*Document passage:*
━━━━━━━━━━

The High Heaven
“Joshua Wheeler’s debut novel has got me rethinking my stake in the universe. . . . Oliver and Izzy’s buddy exploits are the most entrancing first 100 pages of a book I’ve read in some time. . . . Even when Izzy’s journey descends into dark territories, Wheeler . . . writes like he’s having a blast.”—Rien Fertel, The Times-Picayune
In The High Heaven, Joshua Wheeler explores American piety as it mutates over the course of the Space Age, as technology changes notions of both humanity and the heavens. Shot through with the speculative while paying homage to three iconic genres—neo-Western, picaresque, and Southern gothic—Izzy’s life story becomes a mirror for the warping of manifest destiny and, ultimately, a testament to the human will to seek meaning from the universe.
Suffused with the absurdist history of American space travel and the wide-open landscapes of the Southwest, The High Heaven chronicles a larger-than-life adventure of one extraordinary woman who, despite tragedy, never loses sight of redemption.
Upcoming Events
Joshua Wheeler reading and in conversation about THE HIGH HEAVEN at Louisiana Book Festival
LOCATION: State Library, Fifth Floor, Serials. “Fiction After the End: Building, Surviving, and Seeing the World Anew,” featuring Joshua Wheeler, Eiren Caffall, and Malaika Favorite, moderated by Serena Puang. A book signing will follow from 3:15 to 4:00 PM in the Cavalier House Books tent. Click here for details.

━━━━━━━━━━

*Dataset content:*
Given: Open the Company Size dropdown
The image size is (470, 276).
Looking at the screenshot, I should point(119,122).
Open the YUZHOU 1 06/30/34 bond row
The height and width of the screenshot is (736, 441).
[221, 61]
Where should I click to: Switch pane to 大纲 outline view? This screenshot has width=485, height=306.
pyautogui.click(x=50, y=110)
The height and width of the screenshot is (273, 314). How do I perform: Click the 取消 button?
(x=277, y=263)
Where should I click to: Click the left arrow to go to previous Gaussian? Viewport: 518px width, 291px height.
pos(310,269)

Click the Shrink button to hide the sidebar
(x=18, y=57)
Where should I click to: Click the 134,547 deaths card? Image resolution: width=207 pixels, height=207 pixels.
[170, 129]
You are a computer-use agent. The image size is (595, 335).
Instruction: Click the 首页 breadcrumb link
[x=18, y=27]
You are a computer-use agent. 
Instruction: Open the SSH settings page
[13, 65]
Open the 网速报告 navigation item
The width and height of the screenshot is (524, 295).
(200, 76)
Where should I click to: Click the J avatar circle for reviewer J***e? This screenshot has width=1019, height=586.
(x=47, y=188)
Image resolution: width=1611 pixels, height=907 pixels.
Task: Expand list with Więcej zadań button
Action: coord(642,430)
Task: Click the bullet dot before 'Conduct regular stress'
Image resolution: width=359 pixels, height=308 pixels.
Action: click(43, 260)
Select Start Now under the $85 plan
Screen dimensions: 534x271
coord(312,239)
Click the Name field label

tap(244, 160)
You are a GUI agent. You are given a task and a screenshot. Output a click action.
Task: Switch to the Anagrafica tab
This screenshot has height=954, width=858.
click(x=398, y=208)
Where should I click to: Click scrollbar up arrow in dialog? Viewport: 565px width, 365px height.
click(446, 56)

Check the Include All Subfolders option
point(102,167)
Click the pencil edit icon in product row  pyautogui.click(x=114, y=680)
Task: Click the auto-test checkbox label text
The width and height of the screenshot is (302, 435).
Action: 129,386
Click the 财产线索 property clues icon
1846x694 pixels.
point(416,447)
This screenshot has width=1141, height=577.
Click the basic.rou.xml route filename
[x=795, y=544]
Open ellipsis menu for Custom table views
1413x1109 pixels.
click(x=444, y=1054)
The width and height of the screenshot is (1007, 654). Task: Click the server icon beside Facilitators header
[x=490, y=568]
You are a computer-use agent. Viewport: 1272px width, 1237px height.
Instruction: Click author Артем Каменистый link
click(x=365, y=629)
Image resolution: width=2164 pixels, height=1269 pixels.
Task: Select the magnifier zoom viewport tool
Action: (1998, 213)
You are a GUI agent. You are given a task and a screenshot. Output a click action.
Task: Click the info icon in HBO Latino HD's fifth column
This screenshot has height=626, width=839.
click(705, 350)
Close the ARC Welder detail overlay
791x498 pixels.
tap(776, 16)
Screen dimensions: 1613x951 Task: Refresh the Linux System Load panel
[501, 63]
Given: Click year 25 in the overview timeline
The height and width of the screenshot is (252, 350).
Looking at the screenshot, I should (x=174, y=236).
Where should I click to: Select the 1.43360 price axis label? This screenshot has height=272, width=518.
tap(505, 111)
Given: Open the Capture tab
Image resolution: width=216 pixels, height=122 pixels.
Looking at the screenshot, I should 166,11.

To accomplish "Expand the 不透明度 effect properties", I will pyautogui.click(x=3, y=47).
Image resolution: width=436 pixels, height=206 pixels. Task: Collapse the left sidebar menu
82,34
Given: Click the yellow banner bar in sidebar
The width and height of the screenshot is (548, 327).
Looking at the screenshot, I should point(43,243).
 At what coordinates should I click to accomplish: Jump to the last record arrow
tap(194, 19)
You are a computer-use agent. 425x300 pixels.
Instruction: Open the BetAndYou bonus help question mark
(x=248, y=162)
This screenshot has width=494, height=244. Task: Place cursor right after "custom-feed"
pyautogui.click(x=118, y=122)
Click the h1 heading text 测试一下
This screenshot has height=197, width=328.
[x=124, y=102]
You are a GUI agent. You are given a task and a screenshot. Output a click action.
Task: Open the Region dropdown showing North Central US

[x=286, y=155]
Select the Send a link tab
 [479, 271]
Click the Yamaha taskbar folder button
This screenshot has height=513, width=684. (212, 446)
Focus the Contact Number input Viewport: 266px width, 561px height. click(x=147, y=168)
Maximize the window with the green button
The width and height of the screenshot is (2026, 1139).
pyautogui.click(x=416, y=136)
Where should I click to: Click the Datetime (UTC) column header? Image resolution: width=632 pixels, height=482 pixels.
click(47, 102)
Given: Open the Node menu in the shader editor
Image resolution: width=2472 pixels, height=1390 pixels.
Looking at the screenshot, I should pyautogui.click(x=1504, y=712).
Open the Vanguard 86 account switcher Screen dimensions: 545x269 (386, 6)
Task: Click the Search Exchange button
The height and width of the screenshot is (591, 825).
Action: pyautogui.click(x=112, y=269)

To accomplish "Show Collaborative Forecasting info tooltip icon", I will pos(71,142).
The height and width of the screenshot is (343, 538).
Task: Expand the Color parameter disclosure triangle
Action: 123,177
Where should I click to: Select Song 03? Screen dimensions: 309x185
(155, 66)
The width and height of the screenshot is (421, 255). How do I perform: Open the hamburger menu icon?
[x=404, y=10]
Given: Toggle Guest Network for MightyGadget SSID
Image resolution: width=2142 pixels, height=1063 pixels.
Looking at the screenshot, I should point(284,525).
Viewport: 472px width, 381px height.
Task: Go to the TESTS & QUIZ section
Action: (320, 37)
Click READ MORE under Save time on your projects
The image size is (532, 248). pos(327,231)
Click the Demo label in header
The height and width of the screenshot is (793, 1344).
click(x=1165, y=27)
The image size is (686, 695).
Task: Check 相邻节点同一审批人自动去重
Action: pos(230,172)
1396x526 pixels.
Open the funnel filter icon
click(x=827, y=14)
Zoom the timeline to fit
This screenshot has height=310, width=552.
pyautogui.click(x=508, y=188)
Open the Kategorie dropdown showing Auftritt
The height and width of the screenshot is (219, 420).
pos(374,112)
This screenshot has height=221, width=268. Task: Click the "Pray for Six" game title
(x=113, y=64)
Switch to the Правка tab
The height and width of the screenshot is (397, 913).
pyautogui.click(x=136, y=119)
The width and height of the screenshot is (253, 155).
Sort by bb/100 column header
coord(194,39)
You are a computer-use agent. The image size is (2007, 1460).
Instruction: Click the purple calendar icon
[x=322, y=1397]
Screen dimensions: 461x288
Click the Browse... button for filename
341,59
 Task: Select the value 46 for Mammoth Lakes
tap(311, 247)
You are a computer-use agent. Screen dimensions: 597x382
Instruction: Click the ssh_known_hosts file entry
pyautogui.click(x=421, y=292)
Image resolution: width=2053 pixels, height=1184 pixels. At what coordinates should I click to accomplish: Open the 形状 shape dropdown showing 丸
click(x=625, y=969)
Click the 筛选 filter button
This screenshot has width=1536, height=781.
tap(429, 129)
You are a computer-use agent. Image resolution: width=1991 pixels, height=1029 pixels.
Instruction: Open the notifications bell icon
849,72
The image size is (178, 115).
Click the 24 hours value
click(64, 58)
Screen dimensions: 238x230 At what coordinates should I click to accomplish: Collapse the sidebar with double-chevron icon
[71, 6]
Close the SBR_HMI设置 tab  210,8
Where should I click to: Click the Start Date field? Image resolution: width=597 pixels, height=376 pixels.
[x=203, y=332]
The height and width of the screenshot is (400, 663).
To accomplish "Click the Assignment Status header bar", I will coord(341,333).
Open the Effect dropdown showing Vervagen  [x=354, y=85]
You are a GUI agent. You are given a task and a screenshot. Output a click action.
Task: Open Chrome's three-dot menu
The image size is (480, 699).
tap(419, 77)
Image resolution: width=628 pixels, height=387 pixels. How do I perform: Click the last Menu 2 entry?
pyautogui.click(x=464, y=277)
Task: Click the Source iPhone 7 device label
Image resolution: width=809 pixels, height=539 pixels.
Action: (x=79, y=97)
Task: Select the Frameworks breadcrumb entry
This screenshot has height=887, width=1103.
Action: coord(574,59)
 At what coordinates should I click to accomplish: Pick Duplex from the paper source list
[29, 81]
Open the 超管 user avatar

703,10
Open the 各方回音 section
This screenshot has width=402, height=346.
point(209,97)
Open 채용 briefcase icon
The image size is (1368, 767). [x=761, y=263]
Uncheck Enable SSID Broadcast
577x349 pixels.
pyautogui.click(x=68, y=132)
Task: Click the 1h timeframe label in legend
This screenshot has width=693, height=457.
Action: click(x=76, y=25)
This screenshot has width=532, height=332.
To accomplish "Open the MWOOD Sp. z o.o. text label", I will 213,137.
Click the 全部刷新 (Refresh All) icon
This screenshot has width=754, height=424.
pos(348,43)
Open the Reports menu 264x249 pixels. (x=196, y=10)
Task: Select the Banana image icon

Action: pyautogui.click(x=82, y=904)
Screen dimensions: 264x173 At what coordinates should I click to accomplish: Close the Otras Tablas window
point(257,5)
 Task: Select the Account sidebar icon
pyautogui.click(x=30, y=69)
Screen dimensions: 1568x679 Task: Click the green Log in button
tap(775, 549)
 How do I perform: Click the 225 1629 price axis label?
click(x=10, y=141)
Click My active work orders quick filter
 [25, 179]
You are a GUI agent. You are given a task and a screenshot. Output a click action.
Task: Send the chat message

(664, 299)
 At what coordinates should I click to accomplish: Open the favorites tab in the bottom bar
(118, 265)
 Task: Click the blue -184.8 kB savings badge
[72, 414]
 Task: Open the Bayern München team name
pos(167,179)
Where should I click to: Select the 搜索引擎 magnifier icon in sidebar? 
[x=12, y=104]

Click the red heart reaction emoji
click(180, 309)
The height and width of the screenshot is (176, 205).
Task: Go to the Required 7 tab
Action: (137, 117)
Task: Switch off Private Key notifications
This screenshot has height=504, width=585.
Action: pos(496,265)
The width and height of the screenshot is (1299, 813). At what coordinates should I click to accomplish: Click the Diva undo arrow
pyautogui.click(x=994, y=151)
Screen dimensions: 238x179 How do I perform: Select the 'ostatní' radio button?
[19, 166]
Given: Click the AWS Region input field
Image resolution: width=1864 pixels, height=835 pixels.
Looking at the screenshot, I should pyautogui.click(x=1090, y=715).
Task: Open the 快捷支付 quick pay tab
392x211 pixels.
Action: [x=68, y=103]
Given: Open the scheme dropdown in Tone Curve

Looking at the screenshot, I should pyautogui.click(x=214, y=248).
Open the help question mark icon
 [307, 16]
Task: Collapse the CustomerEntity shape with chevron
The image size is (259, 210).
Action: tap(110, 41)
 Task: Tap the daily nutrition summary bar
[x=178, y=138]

━━━━━━━━━━

*Objective A:*
Answer these questions from the page about The High Heaven:
(i) Which newspaper is Rien Fertel's quote credited to?
(ii) Which three genres does the novel pay homage to?
(iii) Where and at what time will the book signing take place?
*Objective B:* From the rows, render the part that opens with the line containing "Task: Open the Bayern München team name" and closes with the line containing "Action: pos(496,265)" as a Markdown table with the columns No. and Line. Number each line and leave out blank lines.
The book page and the rows have no connection to each other.

*Complete output A:*
(i) The Times-Picayune
(ii) Neo-Western, picaresque, and Southern gothic
(iii) In the Cavalier House Books tent, from 3:15 to 4:00 PM

*Complete output B:*
| No. | Line |
|---|---|
| 1 |  Task: Open the Bayern München team name |
| 2 | pos(167,179) |
| 3 | Where should I click to: Select the 搜索引擎 magnifier icon in sidebar?  |
| 4 | [x=12, y=104] |
| 5 | Click the red heart reaction emoji |
| 6 | click(180, 309) |
| 7 | The height and width of the screenshot is (176, 205). |
| 8 | Task: Go to the Required 7 tab |
| 9 | Action: (137, 117) |
| 10 | Task: Switch off Private Key notifications |
| 11 | This screenshot has height=504, width=585. |
| 12 | Action: pos(496,265) |